Records from a data collection
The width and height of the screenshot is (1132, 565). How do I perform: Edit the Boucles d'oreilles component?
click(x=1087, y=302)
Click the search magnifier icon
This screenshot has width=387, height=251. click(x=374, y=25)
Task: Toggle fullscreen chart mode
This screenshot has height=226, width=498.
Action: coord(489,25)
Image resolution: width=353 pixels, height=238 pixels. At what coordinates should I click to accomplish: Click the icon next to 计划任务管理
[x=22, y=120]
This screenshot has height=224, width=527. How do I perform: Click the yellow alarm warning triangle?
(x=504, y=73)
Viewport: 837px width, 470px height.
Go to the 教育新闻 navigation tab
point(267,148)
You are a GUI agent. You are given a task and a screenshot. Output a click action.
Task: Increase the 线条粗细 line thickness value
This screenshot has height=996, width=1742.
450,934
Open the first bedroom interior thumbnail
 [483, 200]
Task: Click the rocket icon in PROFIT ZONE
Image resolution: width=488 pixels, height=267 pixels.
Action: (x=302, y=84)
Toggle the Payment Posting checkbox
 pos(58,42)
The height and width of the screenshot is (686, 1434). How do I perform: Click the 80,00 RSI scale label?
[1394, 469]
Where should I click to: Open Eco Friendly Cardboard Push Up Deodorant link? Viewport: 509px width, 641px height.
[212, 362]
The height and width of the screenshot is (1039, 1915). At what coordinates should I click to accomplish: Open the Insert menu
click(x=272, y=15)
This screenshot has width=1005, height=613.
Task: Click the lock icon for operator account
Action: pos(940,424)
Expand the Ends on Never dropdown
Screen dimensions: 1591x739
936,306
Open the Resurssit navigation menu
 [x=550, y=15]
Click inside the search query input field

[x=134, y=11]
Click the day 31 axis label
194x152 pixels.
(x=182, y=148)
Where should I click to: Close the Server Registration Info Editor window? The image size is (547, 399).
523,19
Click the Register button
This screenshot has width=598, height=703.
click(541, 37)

> BRIEF
In full and without change, transcribe the data above.

> EXPECTED ANSWER
The width and height of the screenshot is (1132, 565). How do I perform: Edit the Boucles d'oreilles component?
click(x=1087, y=302)
Click the search magnifier icon
This screenshot has width=387, height=251. click(x=374, y=25)
Task: Toggle fullscreen chart mode
This screenshot has height=226, width=498.
Action: coord(489,25)
Image resolution: width=353 pixels, height=238 pixels. At what coordinates should I click to accomplish: Click the icon next to 计划任务管理
[x=22, y=120]
This screenshot has height=224, width=527. How do I perform: Click the yellow alarm warning triangle?
(x=504, y=73)
Viewport: 837px width, 470px height.
Go to the 教育新闻 navigation tab
point(267,148)
You are a GUI agent. You are given a task and a screenshot. Output a click action.
Task: Increase the 线条粗细 line thickness value
This screenshot has height=996, width=1742.
450,934
Open the first bedroom interior thumbnail
 [483, 200]
Task: Click the rocket icon in PROFIT ZONE
Image resolution: width=488 pixels, height=267 pixels.
Action: (x=302, y=84)
Toggle the Payment Posting checkbox
 pos(58,42)
The height and width of the screenshot is (686, 1434). How do I perform: Click the 80,00 RSI scale label?
[1394, 469]
Where should I click to: Open Eco Friendly Cardboard Push Up Deodorant link? Viewport: 509px width, 641px height.
[212, 362]
The height and width of the screenshot is (1039, 1915). At what coordinates should I click to accomplish: Open the Insert menu
click(x=272, y=15)
This screenshot has width=1005, height=613.
Task: Click the lock icon for operator account
Action: pos(940,424)
Expand the Ends on Never dropdown
Screen dimensions: 1591x739
936,306
Open the Resurssit navigation menu
 [x=550, y=15]
Click inside the search query input field

[x=134, y=11]
Click the day 31 axis label
194x152 pixels.
(x=182, y=148)
Where should I click to: Close the Server Registration Info Editor window? The image size is (547, 399).
523,19
Click the Register button
This screenshot has width=598, height=703.
click(541, 37)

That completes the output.